SOMALIA: Acute Malnutrition Is a Chronic Emergency

According to the UN Office for the Coordination of Humanitarian Affairs:

Acute malnutrition is a chronic emergency all over the country. Families who have been displaced for years due to the political conflict require urgent assistance. Pastoralists in some areas have lost half of their herds. In southern Somalia, historically the country’s breadbasket, production of staple foods (such as sorghum and maize) has fallen by up to 50 percent because of the protracted drought.

With a $3 million CERF allocation, the UN Children’s Fund (UNICEF) is treating acute malnutrition in displaced children under five and vulnerable host Populations by handing out Plumpy’doz (a compound of vegetable fat, peanut paste, sugar, skimmed milk powder, malto-dextrine, and complex vitamins and minerals) every two months at distribution sites. It is also providing emergency nutrition supplementary food and technical support to 122,000 children in the Shabelle and Bossaso IDP camps.

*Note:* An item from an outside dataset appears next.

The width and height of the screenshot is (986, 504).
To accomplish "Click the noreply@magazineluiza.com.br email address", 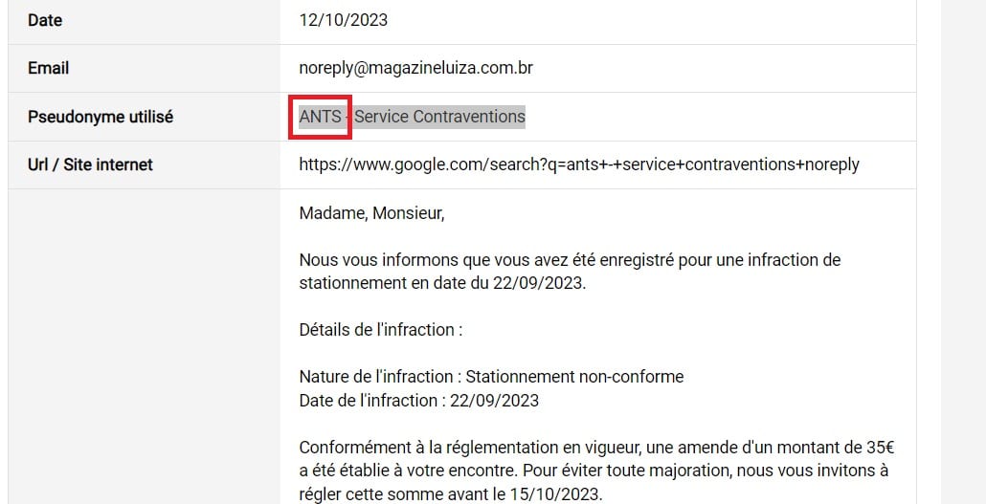I will point(415,68).
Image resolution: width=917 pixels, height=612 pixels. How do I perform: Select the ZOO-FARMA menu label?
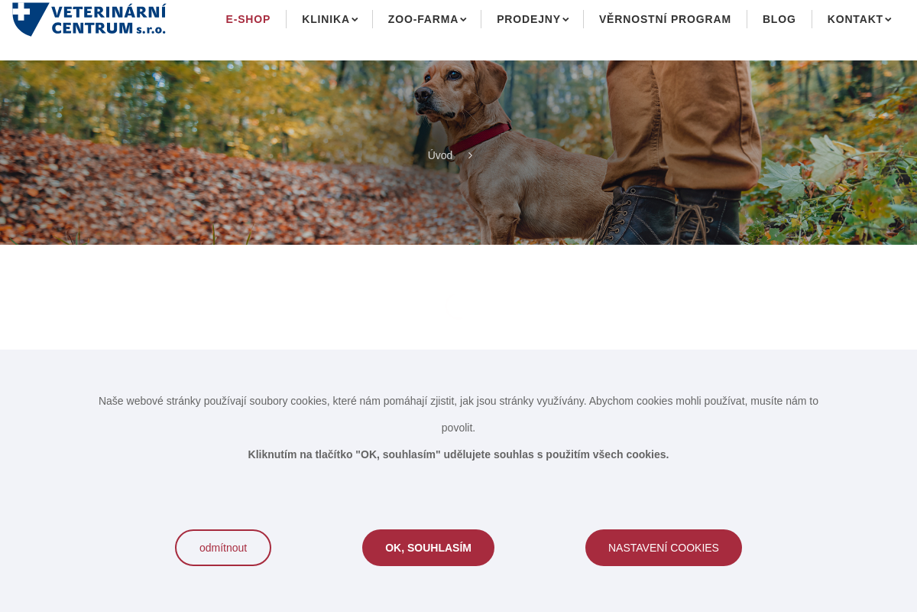(x=423, y=19)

A $1 million CERF grant is enabling UNDP to provide an income to 13,000 poor households, so they can purchase food. The project is rehabilitating crucial infrastructure, such as canals and water storage basins, for the recovery of the local agricultural production, thus indirectly benefiting 250,000 people. Similarly, FAO is utilizing a $2 million CERF grant to support cash and work-for-food interventions for 55,300 households in the Middle and Lower Shabelle regions. It is supplying agricultural tools and supporting infrastructure projects to increase the water storage capacity during the Jilaal dry season.